Neste ponto, Richard Posner e Isaac Ehrlich estudaram inicialmente a relação entre o grau de especificidade e a eficiência do comando normativo. No seu trabalho, a técnica legislativa de produção das normas jurídicas é compreendida à luz da eficiência, com enfoque consequencialista, isto é, discutindo em que condições a escolha por um comando normativo mais preciso ou geral é mais eficiente em termos de custo e benefício para a sociedade. Vejamos:
Devemos considerar nesta parte os benefícios e custos associados com opções diferentes ao longo do continuum entre a regra altamente específicas e tipos abertos altamente gerais e discutir a melhor escolha, isto é, a escolha que maximiza os benefícios em relação aos custos. Nossa análise será abstrata devido ao problema de medir os custos e benefícios relevantes e à ausência de uma contrapartida empírica facilmente identificável com o conceito de precisão da obrigação legal (é óbvio que simplesmente contar o número de regras em um área de direito não irá produzir uma medida confiável do mesmo).[37] (Tradução nossa).
Para os dois teóricos, a escolha legislativa de se a promulgar uma norma aberta[38] ou um conjunto de regras precisas é implicitamente uma escolha entre a regulamentação legislativa ou judicial. O tipo aberto cria uma demanda por especificação. Esta demanda é exercida sobre os tribunais através do processo judicial, que respondem criando regras que particularizam e especificam o tipo aberto promulgado. Assim, uma decisão legislativa de promulgar uma norma aberta (standard) ou uma regra específica (rule) exige uma avaliação da eficiência entre os custos e benefícios entre a especificação legislativa ou judicial (judge-made rules) da norma[39]. Confira-se, in verbis, a definição, por Richard Posner, da dicotomia rule-standard:
1. Para facilitar a exposição nós trataremos a especificidade-generalidade, como se fosse uma dicotomia entre "regras" e "standards". O termo "standard" denota em nosso uso um critério geral de escolha social; a eficiência (e sua contrapartida na terminologia jurídica, a razoabilidade) é um exemplo.
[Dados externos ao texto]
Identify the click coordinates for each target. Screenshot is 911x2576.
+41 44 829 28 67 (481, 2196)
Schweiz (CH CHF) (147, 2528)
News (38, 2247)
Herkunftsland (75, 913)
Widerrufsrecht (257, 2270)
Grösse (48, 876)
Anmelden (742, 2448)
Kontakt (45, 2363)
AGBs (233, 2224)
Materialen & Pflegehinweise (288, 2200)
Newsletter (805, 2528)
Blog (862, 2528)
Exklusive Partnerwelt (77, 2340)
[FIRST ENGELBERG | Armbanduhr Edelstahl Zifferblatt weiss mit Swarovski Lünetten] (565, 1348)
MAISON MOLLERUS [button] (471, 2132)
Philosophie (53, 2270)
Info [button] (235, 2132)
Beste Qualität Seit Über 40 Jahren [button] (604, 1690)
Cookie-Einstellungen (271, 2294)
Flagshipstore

Um standard indica os tipos de circunstâncias que são relevantes para uma decisão jurídica e, portanto, possuindo uma abertura semântica. Ou seja, ele não é uma lista de todas as circunstâncias que podem ser relevantes, mas é na verdade o critério pelo qual circunstâncias específicas apresentadas em um caso são julgadas relevantes ou não.
Em um caso de colisão automóvel regido pelo standard da vedação à negligência, estas circunstâncias seriam a velocidade e o peso dos veículos, o seu design, a hora do dia, o desenho da rodovia, o clima, e quaisquer outros fatores que possam afetar a questão de como o montante de custos dos acidentes esperados e os custos de evitar o acidente poderiam ter sido minimizados.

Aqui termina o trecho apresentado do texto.